TASK BRIEF =>
Print all the entries exactly.

<<<<

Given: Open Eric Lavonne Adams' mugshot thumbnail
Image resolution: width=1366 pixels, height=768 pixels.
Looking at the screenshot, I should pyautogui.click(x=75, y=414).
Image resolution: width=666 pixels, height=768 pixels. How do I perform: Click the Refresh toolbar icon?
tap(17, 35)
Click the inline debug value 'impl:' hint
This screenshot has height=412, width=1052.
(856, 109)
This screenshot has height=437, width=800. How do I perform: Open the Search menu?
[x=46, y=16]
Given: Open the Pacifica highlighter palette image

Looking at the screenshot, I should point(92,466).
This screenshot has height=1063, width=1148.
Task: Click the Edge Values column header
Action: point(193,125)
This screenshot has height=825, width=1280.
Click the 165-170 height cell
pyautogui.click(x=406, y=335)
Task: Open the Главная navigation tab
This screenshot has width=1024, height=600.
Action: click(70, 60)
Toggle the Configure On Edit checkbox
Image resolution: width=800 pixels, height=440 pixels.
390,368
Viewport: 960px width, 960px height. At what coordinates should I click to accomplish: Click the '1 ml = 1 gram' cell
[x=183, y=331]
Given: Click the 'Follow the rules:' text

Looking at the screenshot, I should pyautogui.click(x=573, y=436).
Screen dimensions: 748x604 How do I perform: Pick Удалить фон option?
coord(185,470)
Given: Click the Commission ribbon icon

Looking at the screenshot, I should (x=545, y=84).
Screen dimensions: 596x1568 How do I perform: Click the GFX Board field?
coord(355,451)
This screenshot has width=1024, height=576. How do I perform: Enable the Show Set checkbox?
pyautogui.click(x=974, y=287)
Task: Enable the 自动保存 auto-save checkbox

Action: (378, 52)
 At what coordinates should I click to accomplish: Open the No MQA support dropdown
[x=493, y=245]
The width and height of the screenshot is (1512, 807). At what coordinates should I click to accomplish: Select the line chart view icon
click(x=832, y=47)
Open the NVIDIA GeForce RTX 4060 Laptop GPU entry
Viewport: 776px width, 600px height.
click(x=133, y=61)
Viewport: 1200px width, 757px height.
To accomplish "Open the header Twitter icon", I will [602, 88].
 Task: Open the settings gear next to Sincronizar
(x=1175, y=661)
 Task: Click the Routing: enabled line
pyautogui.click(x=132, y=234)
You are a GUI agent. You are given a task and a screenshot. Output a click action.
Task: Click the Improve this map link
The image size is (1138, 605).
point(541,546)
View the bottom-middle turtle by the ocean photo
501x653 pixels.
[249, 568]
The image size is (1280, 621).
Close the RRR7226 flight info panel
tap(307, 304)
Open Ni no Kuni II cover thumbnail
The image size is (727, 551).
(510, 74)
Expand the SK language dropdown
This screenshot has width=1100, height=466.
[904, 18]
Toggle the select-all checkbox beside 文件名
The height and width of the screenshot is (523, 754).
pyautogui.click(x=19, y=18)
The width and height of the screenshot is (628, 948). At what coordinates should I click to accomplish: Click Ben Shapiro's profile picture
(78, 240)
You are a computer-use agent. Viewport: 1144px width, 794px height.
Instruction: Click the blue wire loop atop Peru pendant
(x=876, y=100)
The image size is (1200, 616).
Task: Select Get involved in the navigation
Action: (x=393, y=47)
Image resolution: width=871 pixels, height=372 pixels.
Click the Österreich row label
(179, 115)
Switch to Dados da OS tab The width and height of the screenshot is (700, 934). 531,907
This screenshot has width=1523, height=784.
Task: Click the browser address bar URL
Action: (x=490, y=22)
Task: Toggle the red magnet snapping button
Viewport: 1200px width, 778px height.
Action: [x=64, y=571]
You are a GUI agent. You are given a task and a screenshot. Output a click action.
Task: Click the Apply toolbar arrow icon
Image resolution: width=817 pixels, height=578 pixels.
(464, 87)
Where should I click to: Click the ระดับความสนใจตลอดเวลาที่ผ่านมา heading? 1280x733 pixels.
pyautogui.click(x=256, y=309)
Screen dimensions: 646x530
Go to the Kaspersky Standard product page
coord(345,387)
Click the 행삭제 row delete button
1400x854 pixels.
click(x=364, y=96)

>>>>

ANSWER FOR THE TASK =>
Given: Open Eric Lavonne Adams' mugshot thumbnail
Image resolution: width=1366 pixels, height=768 pixels.
Looking at the screenshot, I should pyautogui.click(x=75, y=414).
Image resolution: width=666 pixels, height=768 pixels. How do I perform: Click the Refresh toolbar icon?
tap(17, 35)
Click the inline debug value 'impl:' hint
This screenshot has height=412, width=1052.
(856, 109)
This screenshot has height=437, width=800. How do I perform: Open the Search menu?
[x=46, y=16]
Given: Open the Pacifica highlighter palette image

Looking at the screenshot, I should point(92,466).
This screenshot has height=1063, width=1148.
Task: Click the Edge Values column header
Action: point(193,125)
This screenshot has height=825, width=1280.
Click the 165-170 height cell
pyautogui.click(x=406, y=335)
Task: Open the Главная navigation tab
This screenshot has width=1024, height=600.
Action: click(70, 60)
Toggle the Configure On Edit checkbox
Image resolution: width=800 pixels, height=440 pixels.
390,368
Viewport: 960px width, 960px height. At what coordinates should I click to accomplish: Click the '1 ml = 1 gram' cell
[x=183, y=331]
Given: Click the 'Follow the rules:' text

Looking at the screenshot, I should pyautogui.click(x=573, y=436).
Screen dimensions: 748x604 How do I perform: Pick Удалить фон option?
coord(185,470)
Given: Click the Commission ribbon icon

Looking at the screenshot, I should (x=545, y=84).
Screen dimensions: 596x1568 How do I perform: Click the GFX Board field?
coord(355,451)
This screenshot has width=1024, height=576. How do I perform: Enable the Show Set checkbox?
pyautogui.click(x=974, y=287)
Task: Enable the 自动保存 auto-save checkbox

Action: (378, 52)
 At what coordinates should I click to accomplish: Open the No MQA support dropdown
[x=493, y=245]
The width and height of the screenshot is (1512, 807). At what coordinates should I click to accomplish: Select the line chart view icon
click(x=832, y=47)
Open the NVIDIA GeForce RTX 4060 Laptop GPU entry
Viewport: 776px width, 600px height.
click(x=133, y=61)
Viewport: 1200px width, 757px height.
To accomplish "Open the header Twitter icon", I will [602, 88].
 Task: Open the settings gear next to Sincronizar
(x=1175, y=661)
 Task: Click the Routing: enabled line
pyautogui.click(x=132, y=234)
You are a GUI agent. You are given a task and a screenshot. Output a click action.
Task: Click the Improve this map link
The image size is (1138, 605).
point(541,546)
View the bottom-middle turtle by the ocean photo
501x653 pixels.
[249, 568]
The image size is (1280, 621).
Close the RRR7226 flight info panel
tap(307, 304)
Open Ni no Kuni II cover thumbnail
The image size is (727, 551).
(510, 74)
Expand the SK language dropdown
This screenshot has width=1100, height=466.
[904, 18]
Toggle the select-all checkbox beside 文件名
The height and width of the screenshot is (523, 754).
pyautogui.click(x=19, y=18)
The width and height of the screenshot is (628, 948). At what coordinates should I click to accomplish: Click Ben Shapiro's profile picture
(78, 240)
You are a computer-use agent. Viewport: 1144px width, 794px height.
Instruction: Click the blue wire loop atop Peru pendant
(x=876, y=100)
The image size is (1200, 616).
Task: Select Get involved in the navigation
Action: (x=393, y=47)
Image resolution: width=871 pixels, height=372 pixels.
Click the Österreich row label
(179, 115)
Switch to Dados da OS tab The width and height of the screenshot is (700, 934). 531,907
This screenshot has width=1523, height=784.
Task: Click the browser address bar URL
Action: (x=490, y=22)
Task: Toggle the red magnet snapping button
Viewport: 1200px width, 778px height.
Action: [x=64, y=571]
You are a GUI agent. You are given a task and a screenshot. Output a click action.
Task: Click the Apply toolbar arrow icon
Image resolution: width=817 pixels, height=578 pixels.
(464, 87)
Where should I click to: Click the ระดับความสนใจตลอดเวลาที่ผ่านมา heading? 1280x733 pixels.
pyautogui.click(x=256, y=309)
Screen dimensions: 646x530
Go to the Kaspersky Standard product page
coord(345,387)
Click the 행삭제 row delete button
1400x854 pixels.
click(x=364, y=96)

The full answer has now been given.